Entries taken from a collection
********

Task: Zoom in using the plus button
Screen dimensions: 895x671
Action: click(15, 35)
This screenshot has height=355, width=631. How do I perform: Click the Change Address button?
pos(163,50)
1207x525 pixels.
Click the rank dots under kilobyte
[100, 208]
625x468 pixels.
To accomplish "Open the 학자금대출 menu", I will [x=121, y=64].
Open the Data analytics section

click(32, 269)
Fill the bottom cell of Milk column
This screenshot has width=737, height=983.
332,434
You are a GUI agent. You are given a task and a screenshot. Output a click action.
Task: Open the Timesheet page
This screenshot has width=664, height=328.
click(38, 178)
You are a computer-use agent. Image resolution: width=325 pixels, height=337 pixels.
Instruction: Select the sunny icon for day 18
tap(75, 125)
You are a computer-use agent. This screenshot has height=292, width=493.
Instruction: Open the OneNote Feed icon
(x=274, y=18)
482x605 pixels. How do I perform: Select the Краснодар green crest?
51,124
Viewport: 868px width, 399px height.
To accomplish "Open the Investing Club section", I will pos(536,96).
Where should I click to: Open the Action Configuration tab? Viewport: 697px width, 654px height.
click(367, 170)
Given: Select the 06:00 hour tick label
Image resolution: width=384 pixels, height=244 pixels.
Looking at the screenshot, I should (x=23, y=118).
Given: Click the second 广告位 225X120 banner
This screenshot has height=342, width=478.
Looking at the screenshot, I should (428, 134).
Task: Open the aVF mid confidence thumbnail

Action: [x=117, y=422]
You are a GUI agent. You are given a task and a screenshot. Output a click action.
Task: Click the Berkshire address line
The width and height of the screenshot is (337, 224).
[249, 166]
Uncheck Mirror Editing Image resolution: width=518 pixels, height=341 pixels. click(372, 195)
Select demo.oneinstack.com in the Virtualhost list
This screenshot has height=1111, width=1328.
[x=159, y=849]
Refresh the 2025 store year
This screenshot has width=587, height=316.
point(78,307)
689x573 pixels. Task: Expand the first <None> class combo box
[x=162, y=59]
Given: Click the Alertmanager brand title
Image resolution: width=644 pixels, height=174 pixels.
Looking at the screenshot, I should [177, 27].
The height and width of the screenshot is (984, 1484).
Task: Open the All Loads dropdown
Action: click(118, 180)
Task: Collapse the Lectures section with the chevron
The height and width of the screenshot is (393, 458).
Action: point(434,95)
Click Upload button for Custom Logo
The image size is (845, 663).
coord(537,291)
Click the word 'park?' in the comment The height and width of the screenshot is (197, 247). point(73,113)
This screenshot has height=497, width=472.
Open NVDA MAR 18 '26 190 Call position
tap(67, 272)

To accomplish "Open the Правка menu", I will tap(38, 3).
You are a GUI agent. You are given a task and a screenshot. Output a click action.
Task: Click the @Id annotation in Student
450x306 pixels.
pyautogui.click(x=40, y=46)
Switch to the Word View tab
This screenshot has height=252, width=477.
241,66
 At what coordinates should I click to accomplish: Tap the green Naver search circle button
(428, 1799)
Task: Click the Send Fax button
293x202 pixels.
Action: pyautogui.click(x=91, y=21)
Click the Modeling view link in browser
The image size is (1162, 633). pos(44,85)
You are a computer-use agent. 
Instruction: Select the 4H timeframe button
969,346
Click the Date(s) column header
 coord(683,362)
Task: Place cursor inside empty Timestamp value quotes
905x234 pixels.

********

In full and without error, transcribe each of the entries.

◆ **Result for this exercise**
Task: Zoom in using the plus button
Screen dimensions: 895x671
Action: click(15, 35)
This screenshot has height=355, width=631. How do I perform: Click the Change Address button?
pos(163,50)
1207x525 pixels.
Click the rank dots under kilobyte
[100, 208]
625x468 pixels.
To accomplish "Open the 학자금대출 menu", I will [x=121, y=64].
Open the Data analytics section

click(32, 269)
Fill the bottom cell of Milk column
This screenshot has width=737, height=983.
332,434
You are a GUI agent. You are given a task and a screenshot. Output a click action.
Task: Open the Timesheet page
This screenshot has width=664, height=328.
click(38, 178)
You are a computer-use agent. Image resolution: width=325 pixels, height=337 pixels.
Instruction: Select the sunny icon for day 18
tap(75, 125)
You are a computer-use agent. This screenshot has height=292, width=493.
Instruction: Open the OneNote Feed icon
(x=274, y=18)
482x605 pixels. How do I perform: Select the Краснодар green crest?
51,124
Viewport: 868px width, 399px height.
To accomplish "Open the Investing Club section", I will pos(536,96).
Where should I click to: Open the Action Configuration tab? Viewport: 697px width, 654px height.
click(367, 170)
Given: Select the 06:00 hour tick label
Image resolution: width=384 pixels, height=244 pixels.
Looking at the screenshot, I should (x=23, y=118).
Given: Click the second 广告位 225X120 banner
This screenshot has height=342, width=478.
Looking at the screenshot, I should (428, 134).
Task: Open the aVF mid confidence thumbnail

Action: [x=117, y=422]
You are a GUI agent. You are given a task and a screenshot. Output a click action.
Task: Click the Berkshire address line
The width and height of the screenshot is (337, 224).
[249, 166]
Uncheck Mirror Editing Image resolution: width=518 pixels, height=341 pixels. click(372, 195)
Select demo.oneinstack.com in the Virtualhost list
This screenshot has height=1111, width=1328.
[x=159, y=849]
Refresh the 2025 store year
This screenshot has width=587, height=316.
point(78,307)
689x573 pixels. Task: Expand the first <None> class combo box
[x=162, y=59]
Given: Click the Alertmanager brand title
Image resolution: width=644 pixels, height=174 pixels.
Looking at the screenshot, I should [177, 27].
The height and width of the screenshot is (984, 1484).
Task: Open the All Loads dropdown
Action: click(118, 180)
Task: Collapse the Lectures section with the chevron
The height and width of the screenshot is (393, 458).
Action: point(434,95)
Click Upload button for Custom Logo
The image size is (845, 663).
coord(537,291)
Click the word 'park?' in the comment The height and width of the screenshot is (197, 247). point(73,113)
This screenshot has height=497, width=472.
Open NVDA MAR 18 '26 190 Call position
tap(67, 272)

To accomplish "Open the Правка menu", I will tap(38, 3).
You are a GUI agent. You are given a task and a screenshot. Output a click action.
Task: Click the @Id annotation in Student
450x306 pixels.
pyautogui.click(x=40, y=46)
Switch to the Word View tab
This screenshot has height=252, width=477.
241,66
 At what coordinates should I click to accomplish: Tap the green Naver search circle button
(428, 1799)
Task: Click the Send Fax button
293x202 pixels.
Action: pyautogui.click(x=91, y=21)
Click the Modeling view link in browser
The image size is (1162, 633). pos(44,85)
You are a computer-use agent. 
Instruction: Select the 4H timeframe button
969,346
Click the Date(s) column header
 coord(683,362)
Task: Place cursor inside empty Timestamp value quotes
905x234 pixels.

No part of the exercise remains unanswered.